_What this task involves_
Can you copy the records below word for word, starting with the line that contains "The height and" and going on through the end of the records, but leaving out the pictures?

★ ★ ★ ★ ★ ★ ★

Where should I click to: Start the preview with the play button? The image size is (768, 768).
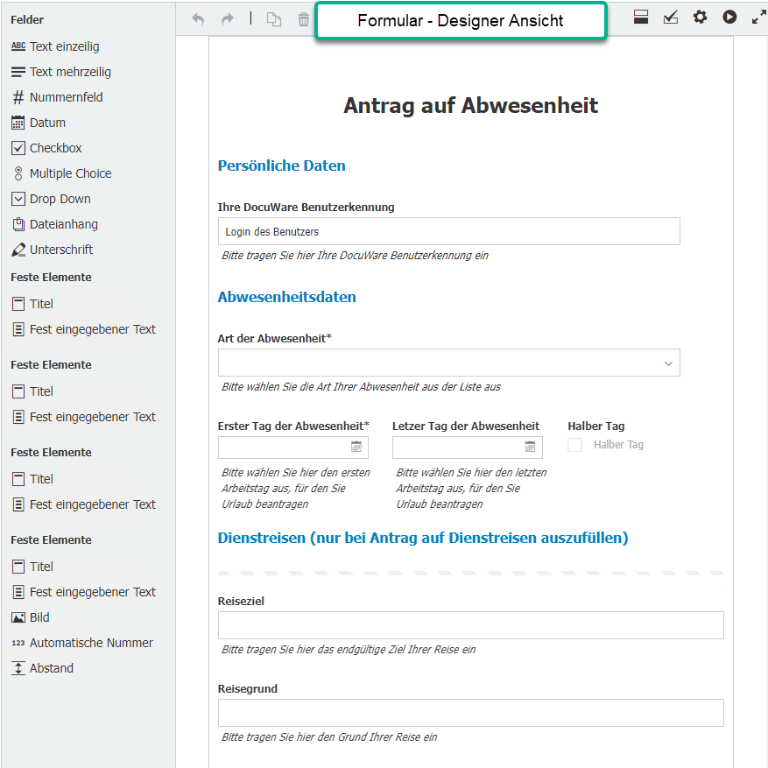(729, 17)
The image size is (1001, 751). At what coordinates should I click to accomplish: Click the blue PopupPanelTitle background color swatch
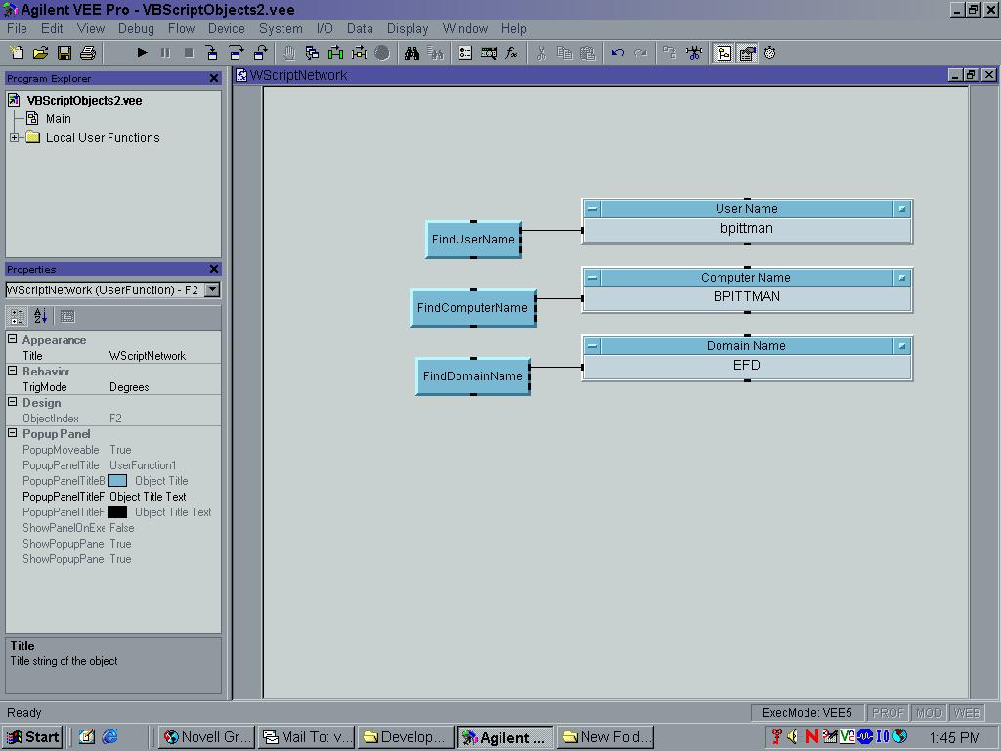click(117, 481)
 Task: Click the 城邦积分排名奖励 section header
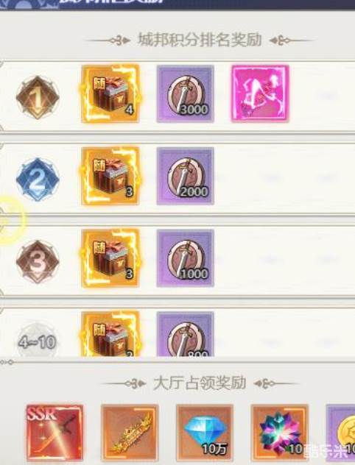click(200, 40)

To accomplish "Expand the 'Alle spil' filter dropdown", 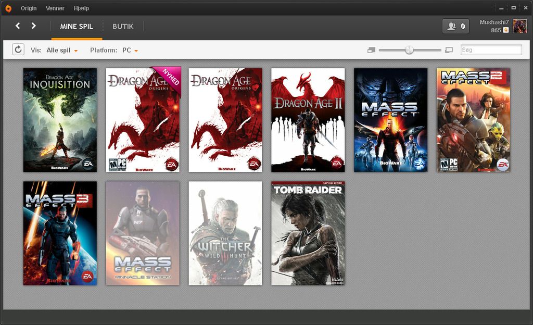I will tap(62, 51).

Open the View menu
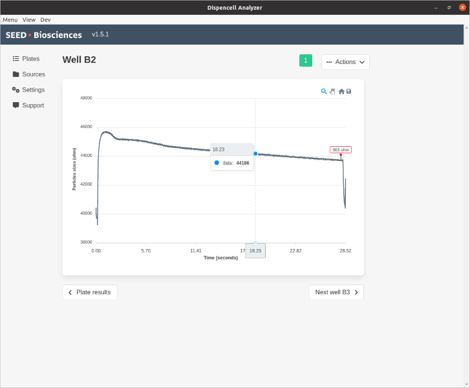pyautogui.click(x=29, y=20)
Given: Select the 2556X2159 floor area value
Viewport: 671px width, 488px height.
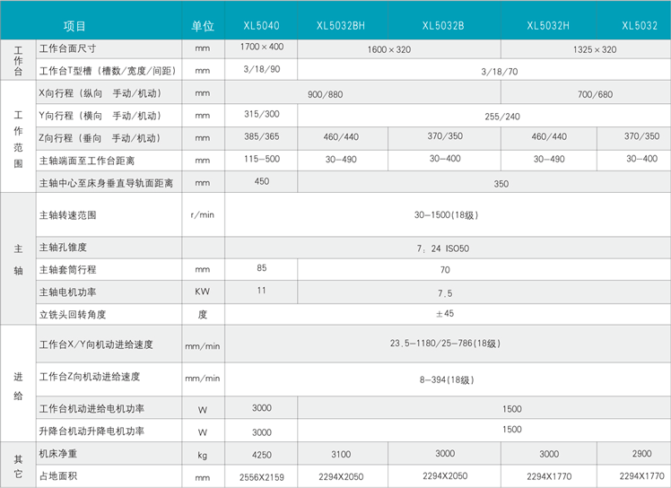Looking at the screenshot, I should point(262,476).
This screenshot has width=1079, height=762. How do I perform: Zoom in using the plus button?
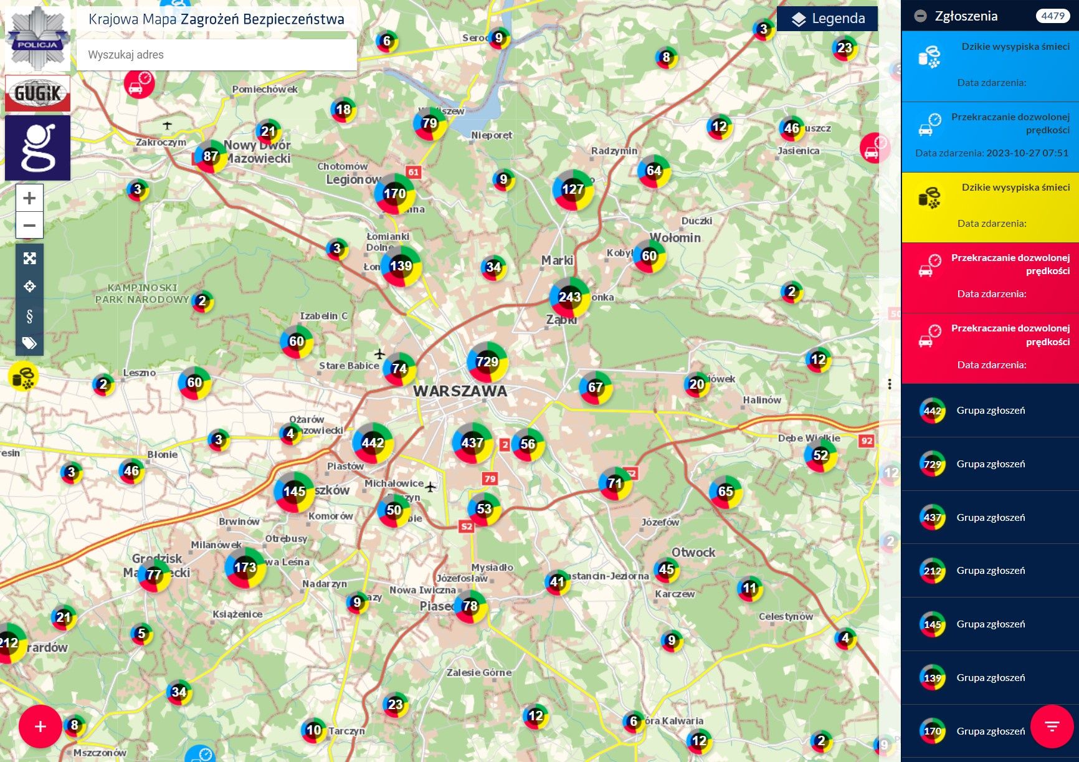pos(29,198)
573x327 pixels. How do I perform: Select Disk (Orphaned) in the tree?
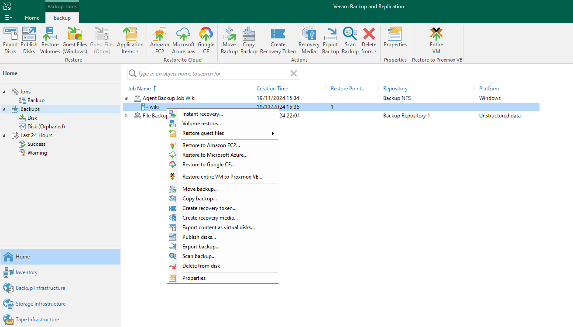46,127
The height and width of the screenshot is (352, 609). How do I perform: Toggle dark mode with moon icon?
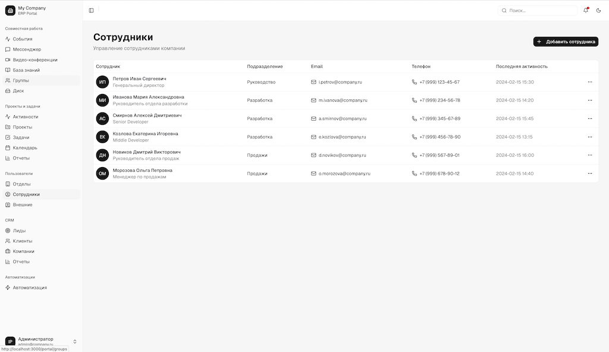[598, 10]
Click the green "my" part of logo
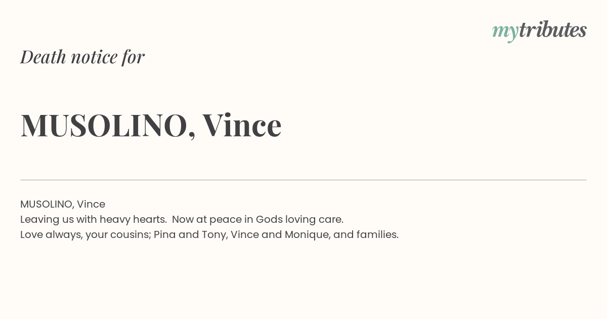607x319 pixels. (505, 33)
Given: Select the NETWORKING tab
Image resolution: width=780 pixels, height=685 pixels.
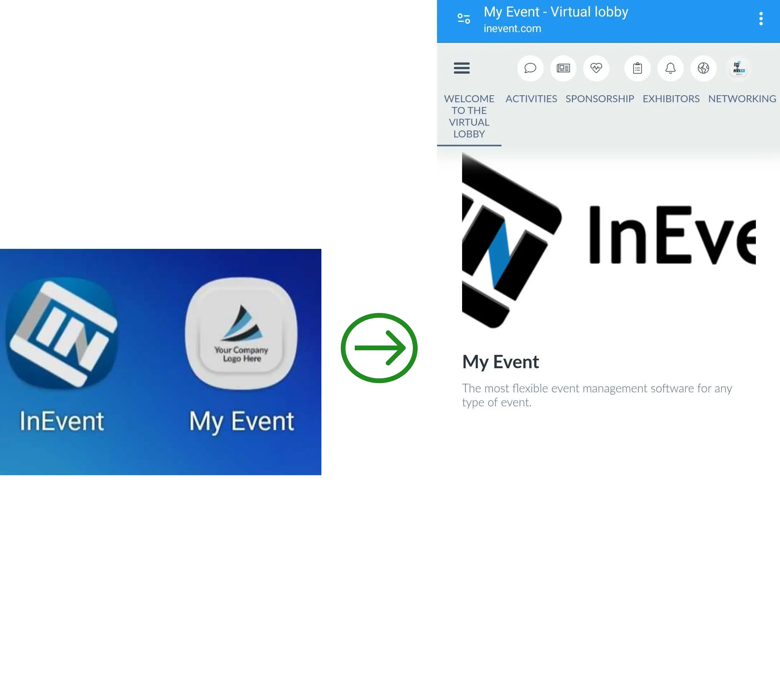Looking at the screenshot, I should click(x=742, y=98).
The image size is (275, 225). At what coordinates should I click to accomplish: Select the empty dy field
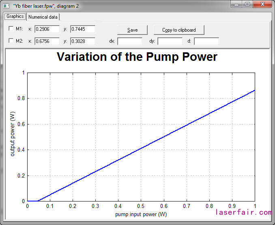point(170,41)
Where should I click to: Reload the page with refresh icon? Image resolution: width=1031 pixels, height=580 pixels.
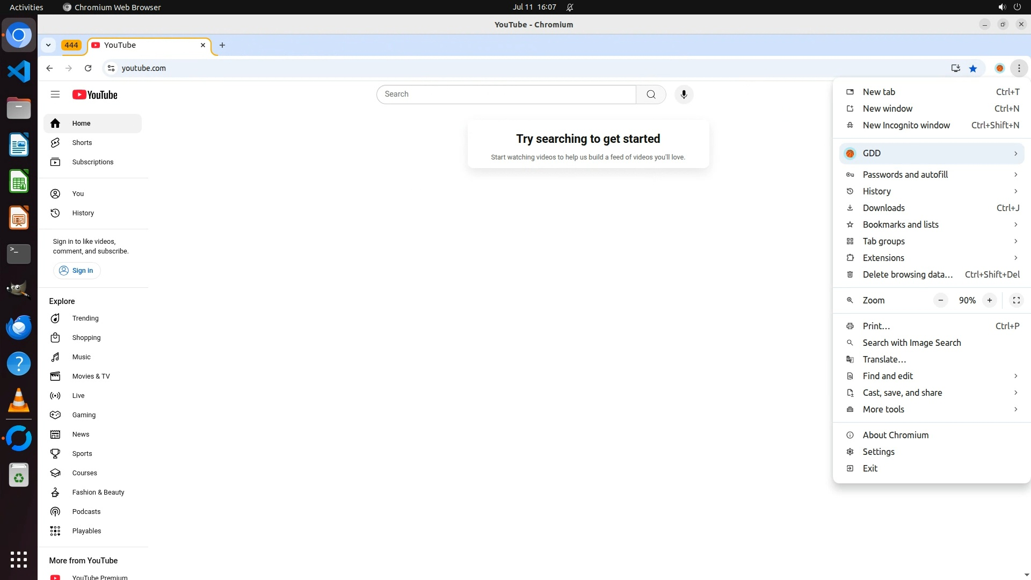coord(88,68)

★ ★ ★ ★ ★ ★ ★

_Solution to the problem_
The height and width of the screenshot is (352, 609). How do I perform: Toggle dark mode with moon icon?
[598, 10]
Click the green "my" part of logo
607x319 pixels. (505, 33)
Given: Select the NETWORKING tab
Image resolution: width=780 pixels, height=685 pixels.
Looking at the screenshot, I should click(x=742, y=98).
The image size is (275, 225). At what coordinates should I click to accomplish: Select the empty dy field
point(170,41)
Where should I click to: Reload the page with refresh icon? Image resolution: width=1031 pixels, height=580 pixels.
coord(88,68)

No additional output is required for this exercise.